Cabergoline is indicated for the treatment of dysfunctions associated with hyperprolactinaemia, including amenorrhoea, oligomenorrhoea, anovulation and galactorrhoea. Cabergoline is indicated in patients with prolactin-secreting pituitary adenomas (micro- and macroprolactinomas), idiopathic hyperprolactinaemia, or empty sella syndrome with associated hyperprolactinaemia, which represent the basic underlying pathologies contributing to the above clinical manifestations.

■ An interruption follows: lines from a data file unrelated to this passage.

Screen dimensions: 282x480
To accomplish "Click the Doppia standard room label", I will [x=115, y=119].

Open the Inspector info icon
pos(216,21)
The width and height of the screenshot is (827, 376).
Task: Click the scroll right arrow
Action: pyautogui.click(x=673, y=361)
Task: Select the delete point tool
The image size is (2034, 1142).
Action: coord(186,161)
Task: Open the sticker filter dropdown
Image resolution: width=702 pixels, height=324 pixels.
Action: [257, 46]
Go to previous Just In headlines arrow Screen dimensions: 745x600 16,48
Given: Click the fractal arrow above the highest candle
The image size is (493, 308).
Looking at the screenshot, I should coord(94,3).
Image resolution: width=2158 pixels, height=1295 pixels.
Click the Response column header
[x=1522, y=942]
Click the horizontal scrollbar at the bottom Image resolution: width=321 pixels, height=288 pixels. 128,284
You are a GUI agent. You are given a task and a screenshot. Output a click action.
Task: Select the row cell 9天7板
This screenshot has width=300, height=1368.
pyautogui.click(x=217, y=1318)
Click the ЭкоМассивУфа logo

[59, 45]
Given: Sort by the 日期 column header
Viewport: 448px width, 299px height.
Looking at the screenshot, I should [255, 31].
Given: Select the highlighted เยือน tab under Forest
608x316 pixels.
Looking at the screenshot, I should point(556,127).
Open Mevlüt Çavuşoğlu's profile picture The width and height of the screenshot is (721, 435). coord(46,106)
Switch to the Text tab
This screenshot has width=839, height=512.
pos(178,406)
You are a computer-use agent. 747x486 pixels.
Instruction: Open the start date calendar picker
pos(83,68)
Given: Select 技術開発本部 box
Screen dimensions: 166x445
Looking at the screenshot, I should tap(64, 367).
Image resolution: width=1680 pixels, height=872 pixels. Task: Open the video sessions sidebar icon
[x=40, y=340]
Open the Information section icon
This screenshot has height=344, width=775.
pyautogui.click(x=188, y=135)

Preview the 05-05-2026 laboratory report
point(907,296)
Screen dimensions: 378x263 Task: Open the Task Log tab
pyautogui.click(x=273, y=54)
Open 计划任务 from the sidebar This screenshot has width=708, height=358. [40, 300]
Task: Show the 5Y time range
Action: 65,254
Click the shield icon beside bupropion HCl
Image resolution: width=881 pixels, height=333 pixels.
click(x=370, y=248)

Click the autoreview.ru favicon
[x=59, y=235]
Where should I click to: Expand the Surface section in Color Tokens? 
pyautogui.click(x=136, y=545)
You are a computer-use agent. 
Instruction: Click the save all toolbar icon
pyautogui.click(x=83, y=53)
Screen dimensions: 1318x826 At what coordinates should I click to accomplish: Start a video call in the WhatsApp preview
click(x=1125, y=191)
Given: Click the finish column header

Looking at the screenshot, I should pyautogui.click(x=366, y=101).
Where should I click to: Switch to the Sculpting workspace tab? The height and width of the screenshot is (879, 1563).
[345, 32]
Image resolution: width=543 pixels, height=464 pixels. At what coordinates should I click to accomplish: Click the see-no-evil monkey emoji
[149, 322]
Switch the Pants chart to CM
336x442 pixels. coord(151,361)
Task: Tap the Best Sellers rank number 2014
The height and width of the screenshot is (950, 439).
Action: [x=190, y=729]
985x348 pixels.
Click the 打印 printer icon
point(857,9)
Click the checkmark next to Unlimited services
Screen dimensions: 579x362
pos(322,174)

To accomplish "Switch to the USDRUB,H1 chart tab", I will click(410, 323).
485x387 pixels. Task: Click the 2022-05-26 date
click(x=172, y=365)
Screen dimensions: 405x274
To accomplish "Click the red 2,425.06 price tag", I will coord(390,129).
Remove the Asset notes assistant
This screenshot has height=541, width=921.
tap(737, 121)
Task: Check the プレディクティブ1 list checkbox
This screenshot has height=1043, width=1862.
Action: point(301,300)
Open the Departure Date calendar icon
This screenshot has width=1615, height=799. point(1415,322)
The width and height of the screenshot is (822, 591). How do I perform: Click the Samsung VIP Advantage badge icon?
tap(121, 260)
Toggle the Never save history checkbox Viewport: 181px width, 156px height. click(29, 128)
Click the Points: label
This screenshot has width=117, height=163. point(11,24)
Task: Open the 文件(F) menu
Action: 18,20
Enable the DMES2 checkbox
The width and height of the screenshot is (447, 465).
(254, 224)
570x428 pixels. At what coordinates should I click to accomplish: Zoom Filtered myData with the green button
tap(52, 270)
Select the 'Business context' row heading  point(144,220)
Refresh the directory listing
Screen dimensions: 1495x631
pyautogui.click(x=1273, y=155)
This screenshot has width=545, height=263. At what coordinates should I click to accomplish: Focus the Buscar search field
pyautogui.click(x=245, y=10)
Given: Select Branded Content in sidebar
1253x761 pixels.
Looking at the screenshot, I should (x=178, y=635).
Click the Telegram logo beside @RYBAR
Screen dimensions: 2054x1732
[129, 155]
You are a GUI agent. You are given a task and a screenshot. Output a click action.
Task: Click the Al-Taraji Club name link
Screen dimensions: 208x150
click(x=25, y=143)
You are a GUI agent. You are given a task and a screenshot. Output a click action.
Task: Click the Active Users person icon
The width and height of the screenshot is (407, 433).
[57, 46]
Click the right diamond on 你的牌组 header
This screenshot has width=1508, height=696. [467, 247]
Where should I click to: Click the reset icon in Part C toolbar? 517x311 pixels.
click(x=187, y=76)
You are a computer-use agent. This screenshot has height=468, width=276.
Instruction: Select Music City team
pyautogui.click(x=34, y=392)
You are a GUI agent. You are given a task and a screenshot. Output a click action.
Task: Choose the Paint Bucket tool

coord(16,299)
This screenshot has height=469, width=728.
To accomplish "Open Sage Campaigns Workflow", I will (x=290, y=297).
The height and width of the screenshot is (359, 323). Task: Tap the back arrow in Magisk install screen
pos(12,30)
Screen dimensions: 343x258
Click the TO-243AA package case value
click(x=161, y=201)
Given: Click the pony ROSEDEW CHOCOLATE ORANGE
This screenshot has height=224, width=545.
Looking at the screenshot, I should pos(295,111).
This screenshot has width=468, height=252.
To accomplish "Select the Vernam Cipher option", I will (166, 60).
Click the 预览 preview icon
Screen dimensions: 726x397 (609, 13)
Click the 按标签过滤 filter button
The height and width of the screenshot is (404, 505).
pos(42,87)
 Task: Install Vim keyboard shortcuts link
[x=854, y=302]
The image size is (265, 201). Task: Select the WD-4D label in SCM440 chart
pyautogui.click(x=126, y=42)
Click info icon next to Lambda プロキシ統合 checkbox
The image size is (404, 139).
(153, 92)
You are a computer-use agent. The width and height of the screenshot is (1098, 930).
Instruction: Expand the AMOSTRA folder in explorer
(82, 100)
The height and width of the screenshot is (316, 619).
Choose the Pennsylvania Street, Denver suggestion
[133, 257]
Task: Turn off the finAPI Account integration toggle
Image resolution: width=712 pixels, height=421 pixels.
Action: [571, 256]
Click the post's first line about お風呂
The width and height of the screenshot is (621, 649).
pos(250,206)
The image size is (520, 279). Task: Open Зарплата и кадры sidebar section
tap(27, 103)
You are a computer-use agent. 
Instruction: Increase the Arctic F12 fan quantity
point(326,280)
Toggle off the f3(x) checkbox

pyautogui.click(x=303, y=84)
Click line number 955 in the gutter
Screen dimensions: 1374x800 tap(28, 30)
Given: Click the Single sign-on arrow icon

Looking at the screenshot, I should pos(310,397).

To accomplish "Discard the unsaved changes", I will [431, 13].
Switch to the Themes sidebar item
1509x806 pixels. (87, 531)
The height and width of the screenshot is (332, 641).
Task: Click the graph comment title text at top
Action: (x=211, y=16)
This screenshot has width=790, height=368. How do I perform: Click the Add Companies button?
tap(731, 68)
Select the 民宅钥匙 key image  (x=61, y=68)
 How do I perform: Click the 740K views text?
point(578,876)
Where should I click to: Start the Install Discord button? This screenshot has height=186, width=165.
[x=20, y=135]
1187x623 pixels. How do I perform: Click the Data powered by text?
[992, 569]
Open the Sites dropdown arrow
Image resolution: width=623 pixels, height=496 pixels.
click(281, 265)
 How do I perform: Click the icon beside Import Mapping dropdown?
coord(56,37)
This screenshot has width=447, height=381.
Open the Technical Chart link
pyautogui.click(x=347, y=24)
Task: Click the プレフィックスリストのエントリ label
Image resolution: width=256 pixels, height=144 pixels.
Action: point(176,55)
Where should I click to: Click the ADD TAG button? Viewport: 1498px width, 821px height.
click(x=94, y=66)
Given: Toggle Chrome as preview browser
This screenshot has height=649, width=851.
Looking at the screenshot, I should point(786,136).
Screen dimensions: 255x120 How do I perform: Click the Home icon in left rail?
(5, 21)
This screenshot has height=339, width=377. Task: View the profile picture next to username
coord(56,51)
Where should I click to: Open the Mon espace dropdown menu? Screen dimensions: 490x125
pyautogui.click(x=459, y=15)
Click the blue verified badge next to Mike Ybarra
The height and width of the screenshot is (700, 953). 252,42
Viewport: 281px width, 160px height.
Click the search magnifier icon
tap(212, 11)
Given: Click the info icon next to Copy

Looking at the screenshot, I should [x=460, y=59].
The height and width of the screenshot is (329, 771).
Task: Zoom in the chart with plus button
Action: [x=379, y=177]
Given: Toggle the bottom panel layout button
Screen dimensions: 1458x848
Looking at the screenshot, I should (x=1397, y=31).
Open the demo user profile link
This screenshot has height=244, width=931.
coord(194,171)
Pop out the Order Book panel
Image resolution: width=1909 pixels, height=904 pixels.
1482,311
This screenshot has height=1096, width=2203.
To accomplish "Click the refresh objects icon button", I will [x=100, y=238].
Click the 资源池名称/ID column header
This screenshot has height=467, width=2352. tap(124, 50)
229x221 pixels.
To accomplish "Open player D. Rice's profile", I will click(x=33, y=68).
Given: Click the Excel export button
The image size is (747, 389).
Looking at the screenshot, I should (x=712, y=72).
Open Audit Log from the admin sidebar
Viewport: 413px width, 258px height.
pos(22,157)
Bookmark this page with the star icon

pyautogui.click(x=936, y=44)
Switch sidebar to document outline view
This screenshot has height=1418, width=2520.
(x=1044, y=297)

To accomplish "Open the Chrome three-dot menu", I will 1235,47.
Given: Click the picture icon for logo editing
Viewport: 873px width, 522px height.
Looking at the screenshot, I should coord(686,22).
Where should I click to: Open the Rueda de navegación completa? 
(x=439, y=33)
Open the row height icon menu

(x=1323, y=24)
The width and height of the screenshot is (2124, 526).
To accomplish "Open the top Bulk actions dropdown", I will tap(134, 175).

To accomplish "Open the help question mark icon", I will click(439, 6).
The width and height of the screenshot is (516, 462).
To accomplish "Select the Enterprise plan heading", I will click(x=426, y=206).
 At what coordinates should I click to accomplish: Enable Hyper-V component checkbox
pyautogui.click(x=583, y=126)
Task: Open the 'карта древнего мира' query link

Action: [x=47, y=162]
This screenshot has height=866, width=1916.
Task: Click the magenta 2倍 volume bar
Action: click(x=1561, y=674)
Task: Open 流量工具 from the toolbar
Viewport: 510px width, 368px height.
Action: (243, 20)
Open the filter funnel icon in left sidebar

On chronic therapy, cabergoline at doses ranging between 1 and 2 mg per week, was effective in normalising serum prolactin levels in approximately 84% of hyperprolactinaemic patients. Regular cycles were resumed in 83% of previously amennorhoeic women. Restoration of ovulation was documented in 89% of women with progesterone levels monitored during the luteal phase. Galactorrhoea disappeared in 90% of cases showing this symptom before therapy. Reduction in tumour size was obtained in 50-90% of female and male patients with micro- or macroprolactinoma.
For this indication, competent medicine agencies globally authorize below treatments:
0.25 - 2 mg
From 0.25 To 2 mg once every 3 day(s)
The recommended initial dosage of cabergoline is 0.5 mg per week given in one or two (one-half of one 0.5 mg tablet) doses (e.g. on Monday and Thursday) per week. The weekly dose should be increased gradually, preferably by adding 0.5 mg per week at monthly intervals until an optimal therapeutic response is achieved. The therapeutic dosage is usually 1 mg per week and ranges from 0.25 mg to 2 mg per week. Doses of cabergoline up to 4.5 mg per week have been used in hyperprolactinaemic patients. The maximum dose should not exceed 3mg per day.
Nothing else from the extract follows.